:: TASKS FOR THIS EXERCISE ::
A - In one to three sentences, explain why the climate disclosure text below says there are no penalties specific to NI 51-107.
B - Transcribe the part of the climate disclosure text below that begins at the words "Important Deadlines" and stops after "NI 51-107-specific penalties.".

:: TEXT PROVIDED ::
────

Strategy, risk management, and how climate issues affect the business.
Metrics and targets are used to assess and manage climate-related issues.
Potentially scenario analysis and, in some versions of the proposal, a phased approach and proportionality options.
Important Deadlines
Paused: No binding deadlines for implementation because the rule is not in force.
Ongoing: Existing continuous disclosure requirements under securities law apply with standard periodic filing deadlines (e.g., quarterly and annual financial statements), which may include climate risk disclosures if material.
Current Status
The CSA published the proposed NI 51-107 package in 2021.
On April 23, 2025, the CSA announced it is pausing work on a new mandatory climate-related disclosure rule and related diversity amendments.
Penalties for Non-Compliance
Because NI 51-107 is not in force, there are no NI 51-107-specific penalties.
However, climate statements made voluntarily (or within existing continuous disclosure documents) can still create exposure under general securities law for misleading disclosure or failure to disclose material information, depending on the facts and applicable provincial securities regimes.
Examples for Known Violations
A TSX-listed issuer that publishes a net-zero plan in an annual report is not following NI 51-107, but it still needs to ensure statements are not misleading and that material climate risks are appropriately disclosed under existing rules.
An issuer considering whether to disclose Scope 3 emissions would treat NI 51-107 as a reference framework, but would base any required disclosure on materiality and current securities guidance, not on a binding instrument.

────

:: INFORMATION SUPPLIED ::
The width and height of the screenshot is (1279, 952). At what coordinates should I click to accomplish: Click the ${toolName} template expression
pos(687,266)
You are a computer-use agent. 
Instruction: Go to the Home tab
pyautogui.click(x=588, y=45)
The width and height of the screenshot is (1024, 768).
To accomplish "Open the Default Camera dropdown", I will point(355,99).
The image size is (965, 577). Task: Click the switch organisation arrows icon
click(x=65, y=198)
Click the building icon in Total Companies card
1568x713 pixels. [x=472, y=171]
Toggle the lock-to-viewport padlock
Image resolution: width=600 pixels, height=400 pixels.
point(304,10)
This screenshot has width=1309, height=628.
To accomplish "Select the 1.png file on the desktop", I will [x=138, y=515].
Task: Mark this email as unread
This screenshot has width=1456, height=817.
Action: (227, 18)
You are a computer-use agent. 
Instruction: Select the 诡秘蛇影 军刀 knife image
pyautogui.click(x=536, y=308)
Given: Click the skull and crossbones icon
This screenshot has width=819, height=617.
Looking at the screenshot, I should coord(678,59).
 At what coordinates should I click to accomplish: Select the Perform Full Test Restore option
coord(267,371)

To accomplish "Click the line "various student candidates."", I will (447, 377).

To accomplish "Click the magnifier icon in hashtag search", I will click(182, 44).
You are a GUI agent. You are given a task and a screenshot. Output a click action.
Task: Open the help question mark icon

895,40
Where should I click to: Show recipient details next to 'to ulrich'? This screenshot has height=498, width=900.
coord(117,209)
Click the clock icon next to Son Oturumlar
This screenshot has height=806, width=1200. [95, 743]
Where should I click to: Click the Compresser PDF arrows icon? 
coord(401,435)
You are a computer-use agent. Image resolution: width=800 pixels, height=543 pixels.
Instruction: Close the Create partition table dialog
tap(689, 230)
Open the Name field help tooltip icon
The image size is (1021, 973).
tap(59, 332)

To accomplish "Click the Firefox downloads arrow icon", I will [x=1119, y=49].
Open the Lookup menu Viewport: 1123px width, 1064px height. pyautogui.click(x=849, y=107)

────

:: RESPONSES TO THE EXERCISE ::
A - There are no NI 51-107-specific penalties because NI 51-107 is not in force.

B -
Important Deadlines
Paused: No binding deadlines for implementation because the rule is not in force.
Ongoing: Existing continuous disclosure requirements under securities law apply with standard periodic filing deadlines (e.g., quarterly and annual financial statements), which may include climate risk disclosures if material.
Current Status
The CSA published the proposed NI 51-107 package in 2021.
On April 23, 2025, the CSA announced it is pausing work on a new mandatory climate-related disclosure rule and related diversity amendments.
Penalties for Non-Compliance
Because NI 51-107 is not in force, there are no NI 51-107-specific penalties.